WORK TO BE COMPLETED: Where the listing below reaches the line containing "Nome (20, 1519)", start writing out lines exactly, and stop once the line containing "#Diritti Umani (76, 270)" has been written.

SUPPLIED DATA:
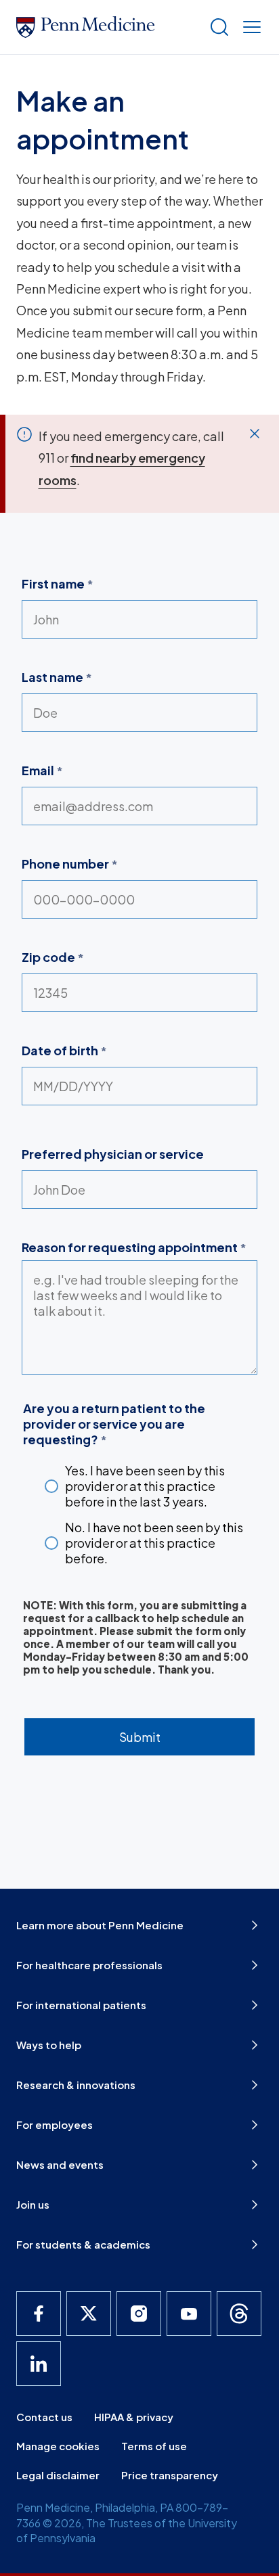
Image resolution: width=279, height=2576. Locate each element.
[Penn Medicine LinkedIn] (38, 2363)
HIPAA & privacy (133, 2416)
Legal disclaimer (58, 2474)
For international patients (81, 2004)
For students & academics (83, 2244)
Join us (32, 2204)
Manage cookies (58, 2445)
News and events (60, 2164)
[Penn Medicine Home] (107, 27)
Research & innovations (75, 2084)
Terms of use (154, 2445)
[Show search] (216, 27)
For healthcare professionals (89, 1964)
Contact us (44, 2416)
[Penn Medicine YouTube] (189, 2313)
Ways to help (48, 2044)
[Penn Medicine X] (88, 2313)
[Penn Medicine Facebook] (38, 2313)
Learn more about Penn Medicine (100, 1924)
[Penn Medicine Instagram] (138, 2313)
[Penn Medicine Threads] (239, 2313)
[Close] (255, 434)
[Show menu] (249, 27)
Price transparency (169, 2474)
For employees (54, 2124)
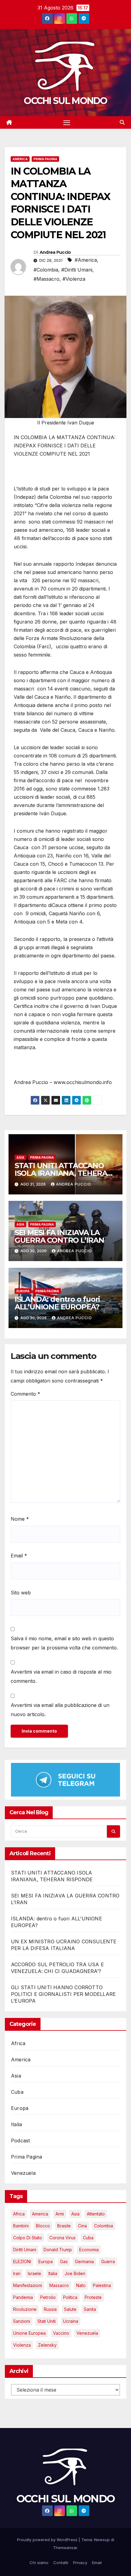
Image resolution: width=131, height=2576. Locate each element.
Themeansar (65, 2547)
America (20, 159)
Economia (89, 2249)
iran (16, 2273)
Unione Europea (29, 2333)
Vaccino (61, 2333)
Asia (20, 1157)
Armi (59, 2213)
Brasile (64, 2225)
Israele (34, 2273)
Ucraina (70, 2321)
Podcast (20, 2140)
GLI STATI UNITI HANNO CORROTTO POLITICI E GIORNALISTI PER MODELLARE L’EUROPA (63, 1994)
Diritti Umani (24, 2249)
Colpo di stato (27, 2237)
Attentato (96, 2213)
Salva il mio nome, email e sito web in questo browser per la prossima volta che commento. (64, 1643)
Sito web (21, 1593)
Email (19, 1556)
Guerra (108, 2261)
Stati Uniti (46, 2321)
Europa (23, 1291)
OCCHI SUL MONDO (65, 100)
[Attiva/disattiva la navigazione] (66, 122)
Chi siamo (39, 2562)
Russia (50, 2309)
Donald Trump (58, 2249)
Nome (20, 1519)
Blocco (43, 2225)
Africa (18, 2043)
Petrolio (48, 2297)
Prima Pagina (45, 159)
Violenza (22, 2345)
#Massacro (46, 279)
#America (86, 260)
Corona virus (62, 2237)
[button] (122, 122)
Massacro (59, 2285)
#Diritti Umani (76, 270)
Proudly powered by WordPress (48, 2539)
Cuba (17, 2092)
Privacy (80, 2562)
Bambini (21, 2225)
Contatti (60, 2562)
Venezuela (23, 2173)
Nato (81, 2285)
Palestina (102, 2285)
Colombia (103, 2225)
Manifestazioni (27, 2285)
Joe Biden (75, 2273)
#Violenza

PROBLEM SOLUTION:
Nome (20, 1519)
Blocco (43, 2225)
Africa (18, 2043)
Petrolio (48, 2297)
Prima Pagina (45, 159)
Violenza (22, 2345)
#Massacro (46, 279)
#America (86, 260)
Corona virus (62, 2237)
[button] (122, 122)
Massacro (59, 2285)
#Diritti Umani (76, 270)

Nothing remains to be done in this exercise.